Your assignment –
Begin at the line where "You are a GUI" appears and reproduce exactly every line through the end of the data below, both included, skipping pictures.

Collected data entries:
__________
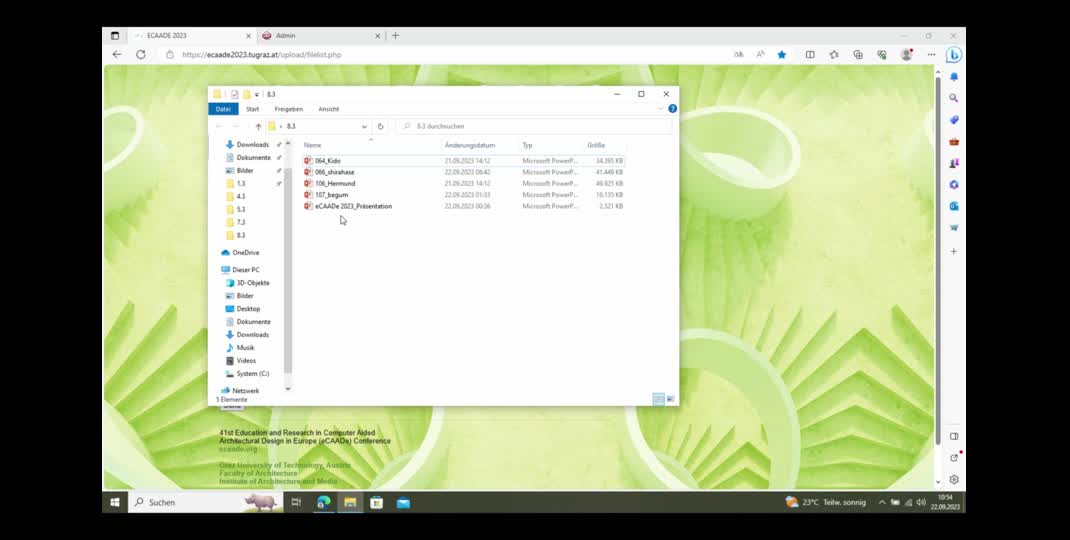Screen dimensions: 1070x540
Task: Open the Explorer help icon
Action: click(x=672, y=109)
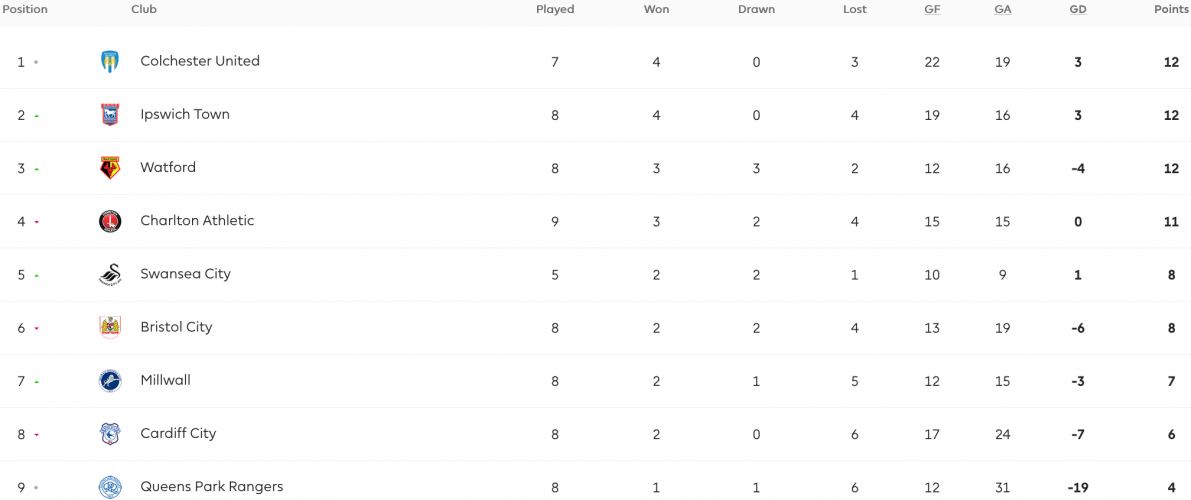
Task: Click the Watford club crest
Action: coord(110,168)
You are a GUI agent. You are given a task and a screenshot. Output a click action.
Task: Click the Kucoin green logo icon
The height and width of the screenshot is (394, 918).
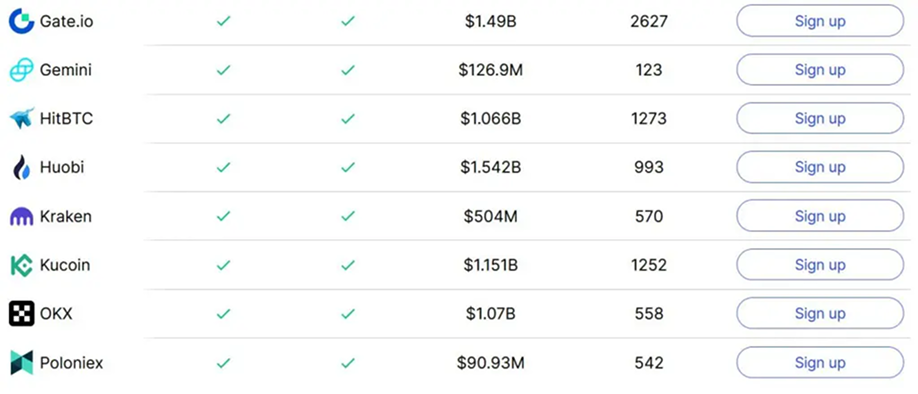click(x=22, y=265)
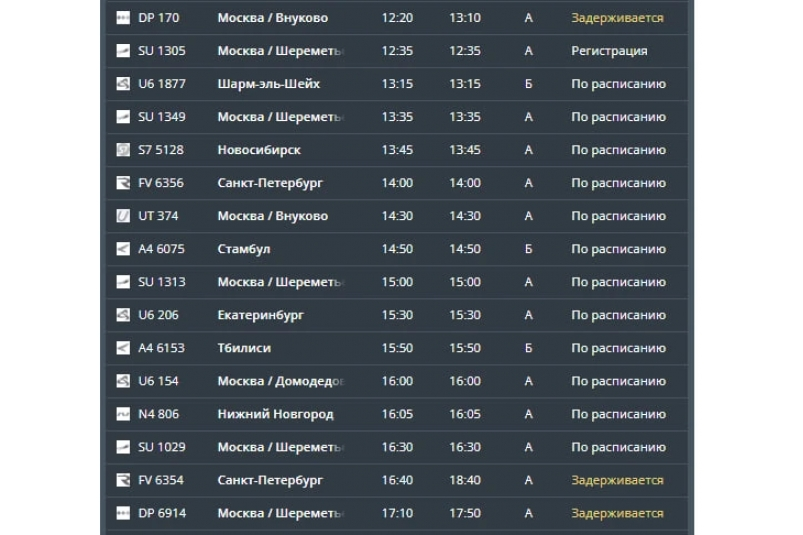
Task: Select the UTair logo for flight UT 374
Action: point(123,216)
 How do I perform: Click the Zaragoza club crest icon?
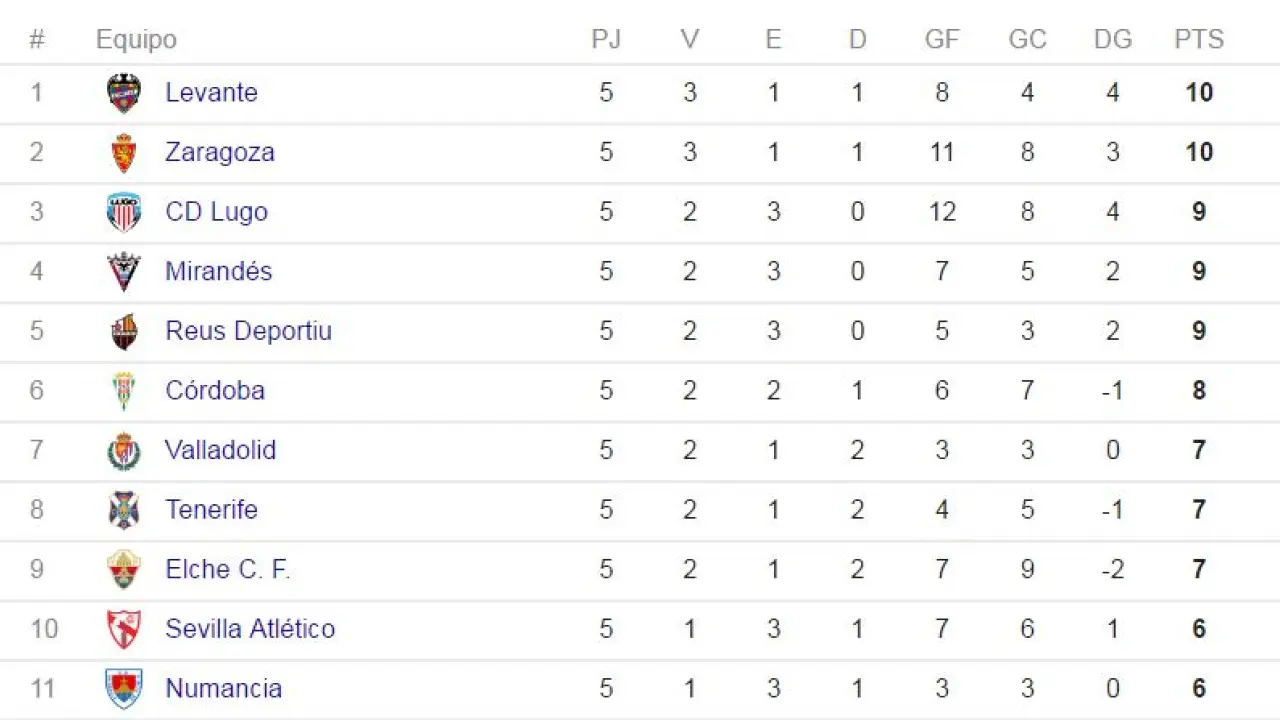124,152
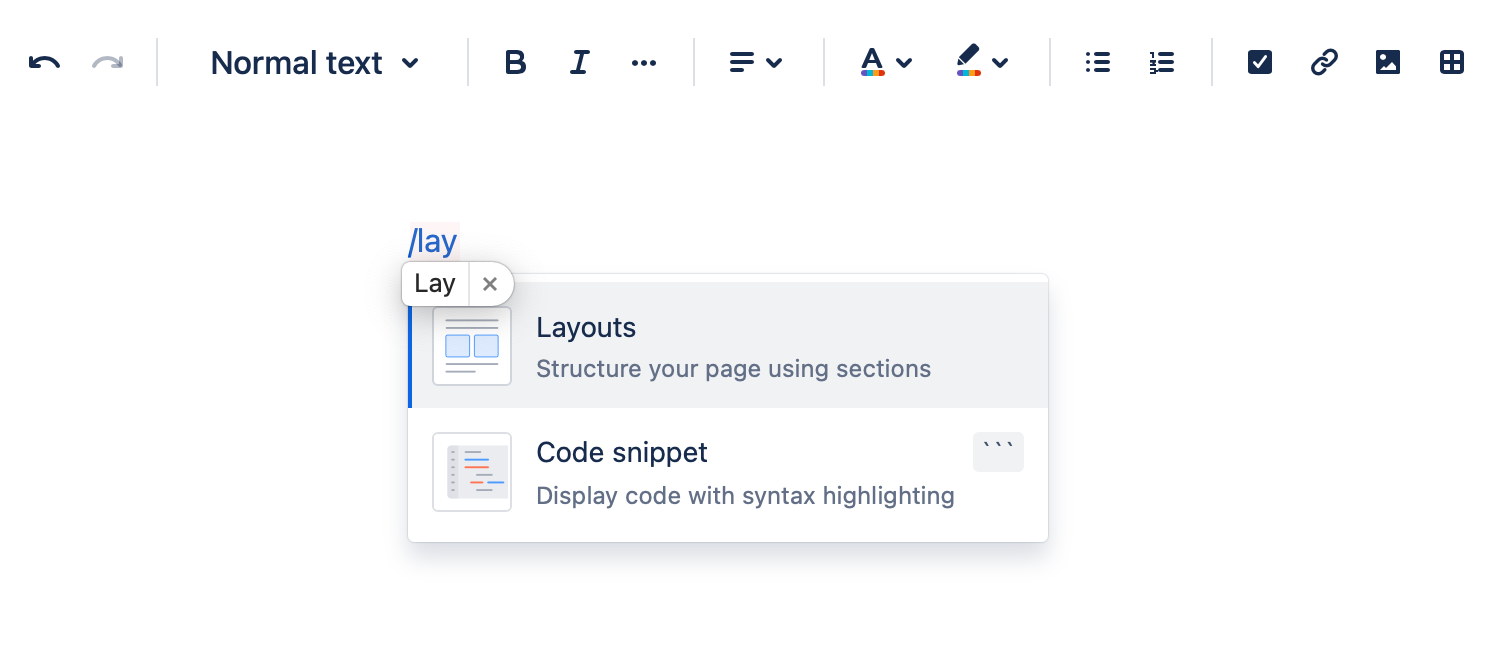Open more formatting options ellipsis
1492x656 pixels.
[644, 63]
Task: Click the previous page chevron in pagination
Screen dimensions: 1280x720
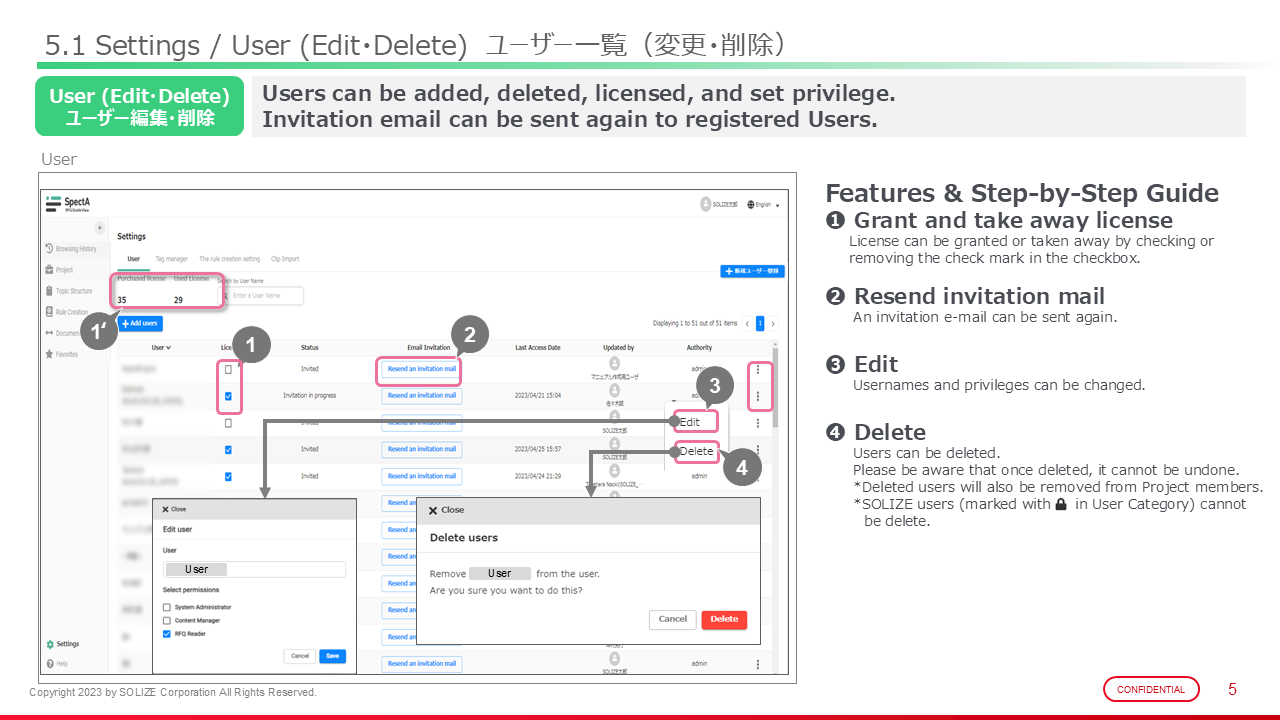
__________
Problem solution –
You are a GUI agent. You are given a task and a screenshot. Output a click action.
Task: Click the Kucoin green logo icon
The height and width of the screenshot is (394, 918).
click(x=22, y=265)
Task: Select the UTair logo for flight UT 374
Action: point(123,216)
 How do I perform: Click the Zaragoza club crest icon?
124,152
Open more formatting options ellipsis
1492x656 pixels.
[644, 63]
Task: Click the previous page chevron in pagination
Screen dimensions: 1280x720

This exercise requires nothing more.